Bismillahirahmanirrahim and Assalamualaikum W.B.T
it's 1:06am and as usual i'm still not asleep. normal la tuhh. ^^ i think it's time for me to let him go right ? better let him go ? bak kata pepatah "seperti menunggu pohon yang tidak akan berbuah" which means something that will not happen. honestly, i still love him. honestly, i still care about him. honestly, i'm still being a silent stalker on his FB. honestly, he is fading away from my mind and life. bit by bit. honestly, i think about him whenever i listen to the songs he gave me. his ringtone (not that i call him okay) whenever i watch a romantic movie or just a scene that reminds me of him. it's really hard to forget someone that you really love huh ? but it is more hard when that person doesn't even care. even just a bit. right ? i'm not being jiwang or whatsoever but i'm just being truthful with myself. but it's hard to admit to everyone that i have broken up with him. but, is it true ? is it over between me and him ? is it ? is he really serious ? i think so. i have that strong feeling. it's over between us huh ? u really want it huh ? okay. i accept. i'm willing to accept it with my whole heart :) but just so you know, i still love you. and it's not going to change. that's why i still put your picture on my blog. because it never change. :) it's hard to tell people about my relationship status because i'm still not sure. budak skolah kata "tergantung kot". hmm, i think our's is like that huh ? i'm leaving all this for HIM to decide. HE knows it what better for me and you and all of us that are just weak slaves who always make mistakes in life. yeah i know you're ashamed of me right ? and you're bored already. right ? yeah i dont mind at all. awal2 tu of course la. perempuan mane yang tak sakit hati and sedih kan ? and i think i made the right decision to go back here. to my hometown. to my lovely Singapore :) u absolutely disappeared out of my mind. just like that ! so fast ! i donno how ! whatever it is, it's been great having you in my life. it really was :) i apologize for all the mistakes i had done to you. for not being the girlfriend you wanted in mind. i'm only 15. still learning in having relationships. especially with someone like you. someone that is older than me. :) so long and farewell to Mr Khairil Shafiq Abd Talib :')

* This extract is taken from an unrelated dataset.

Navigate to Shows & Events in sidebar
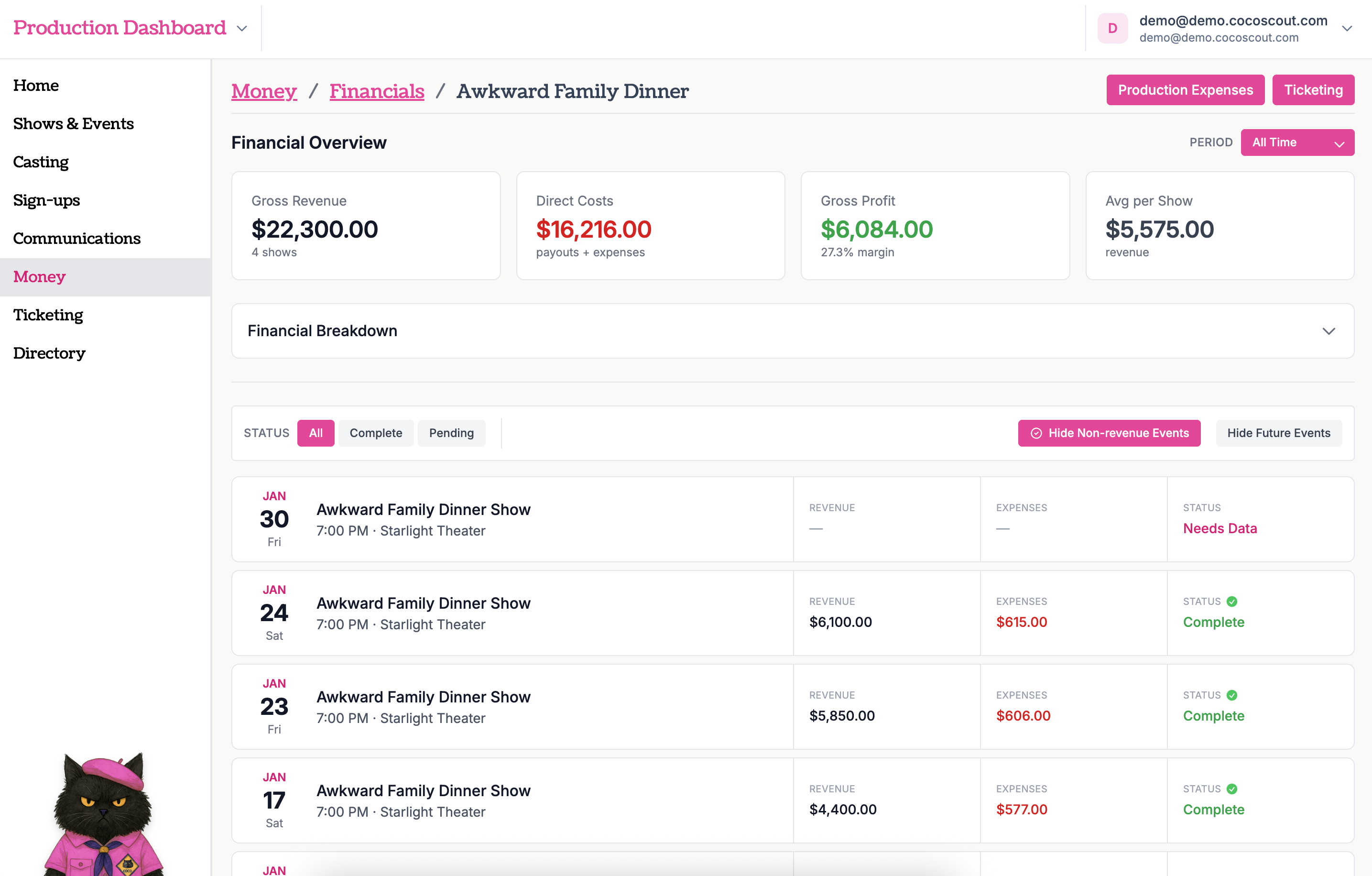Screen dimensions: 1372x876 [x=74, y=124]
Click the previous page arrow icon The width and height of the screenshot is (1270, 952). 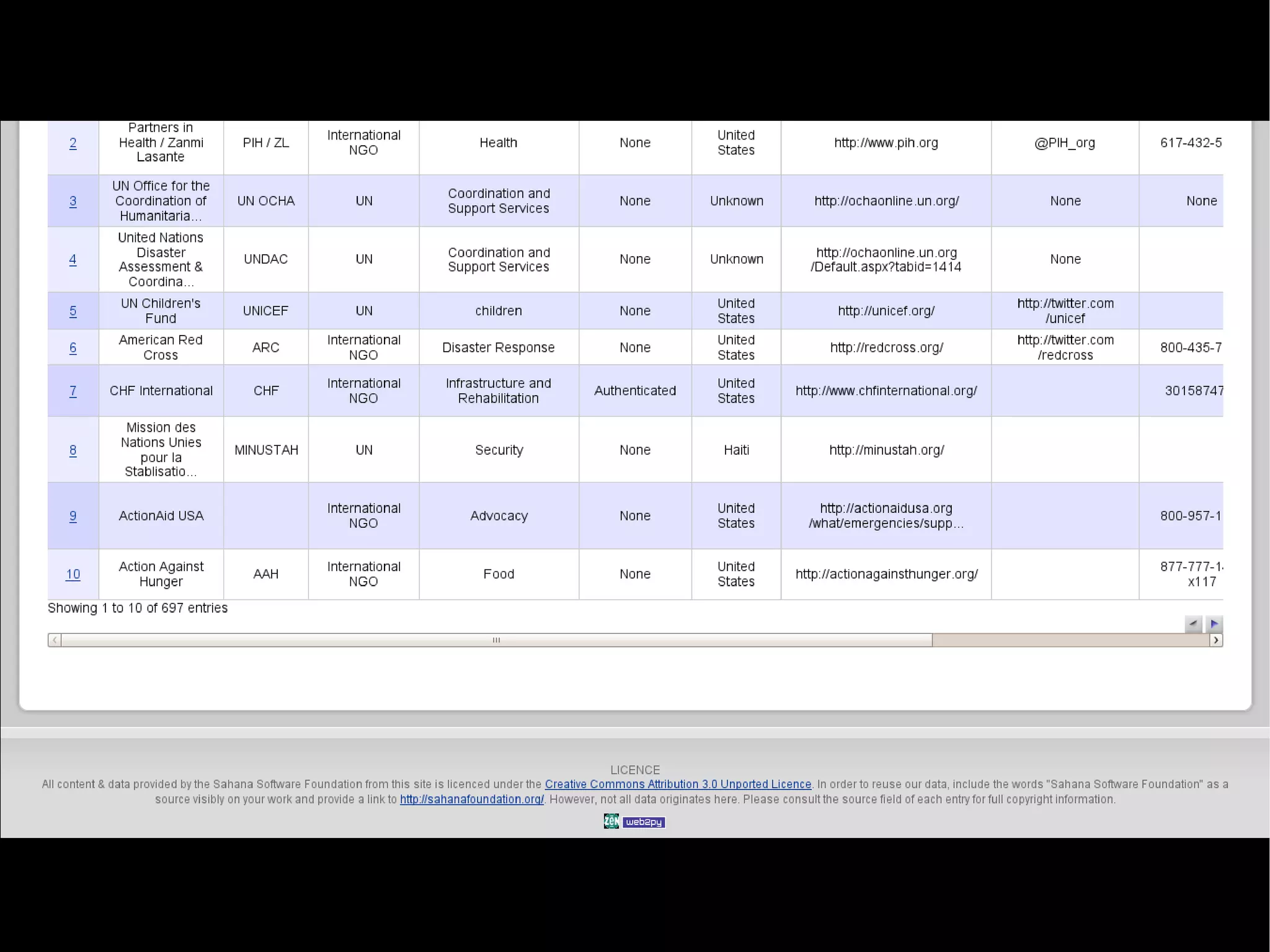click(1193, 623)
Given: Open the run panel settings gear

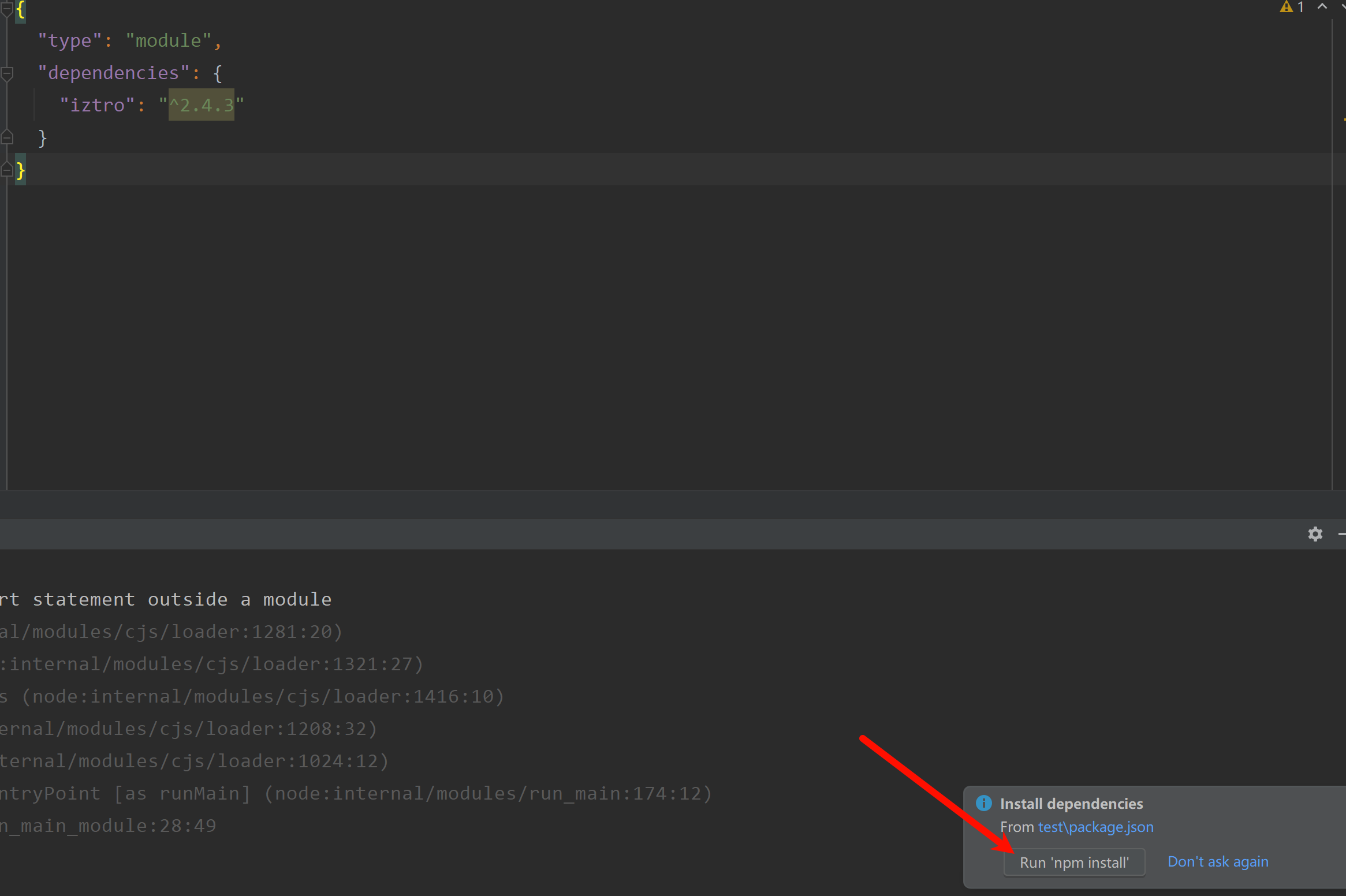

kite suke sngat gamba nie sbb nie je gamba yg kite prnh amek same2. wlaupun candid. credits to arab :')
credits to miss nynna, miss zaty, miss maya, miss ifah and anyone who had lend me their ears to hear my story. friends is absolutely more important than that special someone. just my opinion. no offense ! love you lots <33 :)
someone asked me to be his girlfriend and it's my ex. not going to happen dude.full stop.end of story.